— Start Text excerpt —

But this was no ordinary job site. It was also a classroom for the students of AWC's Construction Trades program. They are putting their education into practice on a large-scale remodeling project on the foundation's new offices.
The job will encompass everything from demolition to building new walls, finished off with plumbing and electrical work.
The students will do it all themselves, although they will have oversight from Fowler Malone, a licensed private contractor, and their professors.
"It gets them out of the books and actually puts a hammer in their hands," said Dave Parrish, who teaches the night carpentry class.
This is the largest project the construction trades program has attempted since it was established one year ago. Students have done smaller work on handicap ramps, walls and greenhouses but nothing on the scale of the internal remodel of the 1,565-square-foot office suite at 281 W. 24th St.
The foundation - the college's endowment office - occupies a smaller suite in the same plaza, but director Ruth Kuntzelman said they'd outgrown that space.
The other suite had already been gifted to the foundation but required remodeling before they could move in.

— End Text excerpt —

Request A:
Please condense the paragraph of the remodeling article that begins "This is the largest project" into a shorter version that keeps its main facts.
Request B:
Carry the remodeling article forward from its final sentence.
The records that come next have no connection to the article about the student remodeling project.

— Start Given information —

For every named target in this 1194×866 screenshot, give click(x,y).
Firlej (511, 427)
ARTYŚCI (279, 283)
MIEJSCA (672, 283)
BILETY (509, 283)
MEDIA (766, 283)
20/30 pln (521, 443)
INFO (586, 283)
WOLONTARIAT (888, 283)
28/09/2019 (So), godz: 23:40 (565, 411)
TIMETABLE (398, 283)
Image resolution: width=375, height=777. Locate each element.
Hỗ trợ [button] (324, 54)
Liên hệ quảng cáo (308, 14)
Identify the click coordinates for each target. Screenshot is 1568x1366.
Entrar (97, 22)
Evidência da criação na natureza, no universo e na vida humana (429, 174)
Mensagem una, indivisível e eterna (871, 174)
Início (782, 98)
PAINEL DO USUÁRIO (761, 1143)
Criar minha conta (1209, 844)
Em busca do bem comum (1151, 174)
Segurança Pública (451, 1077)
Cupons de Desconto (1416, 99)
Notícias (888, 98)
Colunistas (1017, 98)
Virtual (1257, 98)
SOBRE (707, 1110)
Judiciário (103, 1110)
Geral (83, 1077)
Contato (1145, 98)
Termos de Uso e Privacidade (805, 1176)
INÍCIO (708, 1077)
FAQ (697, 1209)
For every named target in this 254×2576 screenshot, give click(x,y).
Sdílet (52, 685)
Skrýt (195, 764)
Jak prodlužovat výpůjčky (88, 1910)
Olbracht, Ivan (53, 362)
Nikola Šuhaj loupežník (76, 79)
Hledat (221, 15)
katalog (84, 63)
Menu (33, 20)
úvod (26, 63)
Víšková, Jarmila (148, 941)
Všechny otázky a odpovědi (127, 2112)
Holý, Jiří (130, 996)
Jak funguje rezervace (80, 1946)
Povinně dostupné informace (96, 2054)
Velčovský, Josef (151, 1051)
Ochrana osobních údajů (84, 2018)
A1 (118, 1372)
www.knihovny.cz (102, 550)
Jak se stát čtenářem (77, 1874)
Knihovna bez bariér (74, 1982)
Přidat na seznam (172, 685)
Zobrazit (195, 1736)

— End Given information —

Exercise answer A:
The internal remodel of the 1,565-square-foot office suite at 281 W. 24th St. is the biggest job the construction trades program has taken on since it began a year ago. Students' earlier work on handicap ramps, walls and greenhouses was far smaller.

Exercise answer B:
The partnership with the Construction Trades program was both an opportunity to give the students experience and to save money, Kuntzelman said. She said the construction costs amount to about $50,000.
She added that they hope to sell the smaller, 1,085 square-foot suite once the remodel is finished.
Parrish said the carpentry work should take about two weeks. The entire project should be complete by the end of the year, before this semester's classes end.
For carpentry student Enrique Padilla, this job is ideal preparation for his post-graduation dreams.
"I want to get started on getting my own company," Padilla said, "maybe engineering construction."
For more information on the construction trades program, call 344-7510 or go to www.azwestern.edu.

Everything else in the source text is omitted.